KE Holdings stock price target lowered to $22 by Jefferies on softer industry trends

Published 26/08/2025, 18:50
KE Holdings stock price target lowered to $22 by Jefferies on softer industry trends

Investing.com - Jefferies has lowered its price target on KE Holdings (NYSE:BEKE) to $22.00 from $24.50 while maintaining a Buy rating on the stock. According to InvestingPro data, the stock currently trades at $18.93, with analysts’ targets ranging from $18.56 to $26.38.

The price target reduction follows KE Holdings’ second-quarter results, which showed revenue in line with expectations while non-GAAP earnings exceeded forecasts. The company maintains a strong financial position with an InvestingPro Financial Health score of "GOOD" and holds more cash than debt on its balance sheet.

Jefferies noted that KE Holdings’ management highlighted softer industry trends in both existing and new home sales markets since June.

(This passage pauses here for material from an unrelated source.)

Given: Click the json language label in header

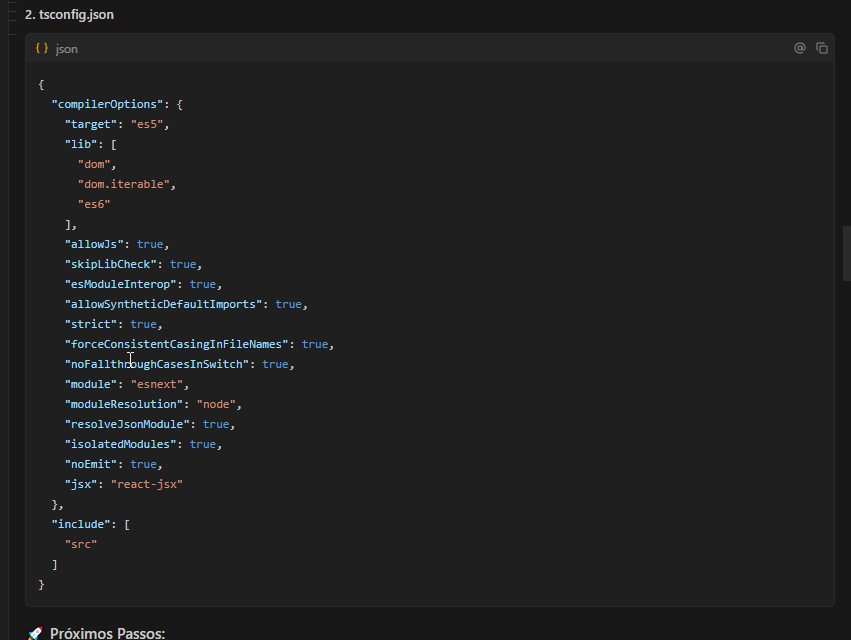Looking at the screenshot, I should pos(66,48).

In response to these market conditions, KE Holdings has implemented measures to improve efficiencies and productivity in stores and enhance agent performance, according to Jefferies.

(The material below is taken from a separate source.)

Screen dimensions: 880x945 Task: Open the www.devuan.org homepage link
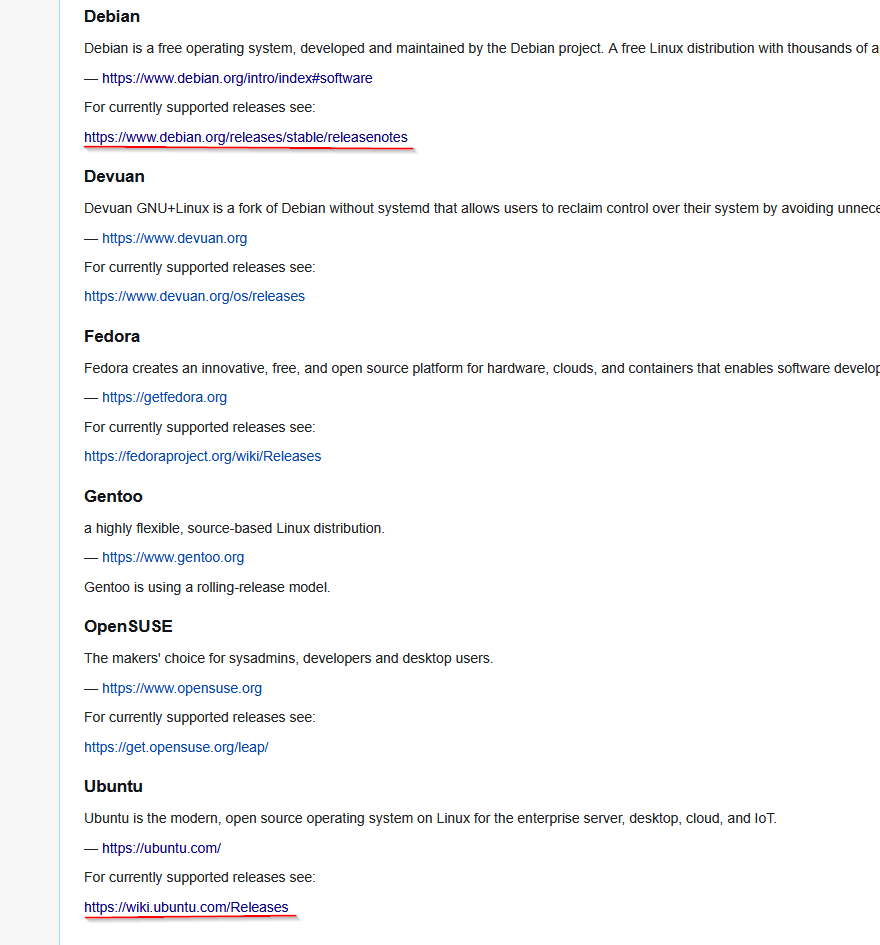coord(174,238)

The company is also strengthening unit economics of home furnishings and renovations while applying artificial intelligence to enhance operations and customer experience.

In other recent news, Barclays has adjusted its price target for KE Holdings, lowering it from $33 to $25. Despite this reduction, Barclays continues to maintain an Overweight rating on the stock. The adjustment reflects challenges in China’s property market, where both transaction volumes and prices have been declining rapidly since spring. These developments are significant for investors as they highlight the current economic pressures impacting KE Holdings. The revised price target suggests a cautious outlook from Barclays, although the Overweight rating indicates a belief in the stock’s potential. Investors may want to consider these factors when evaluating their positions in KE Holdings.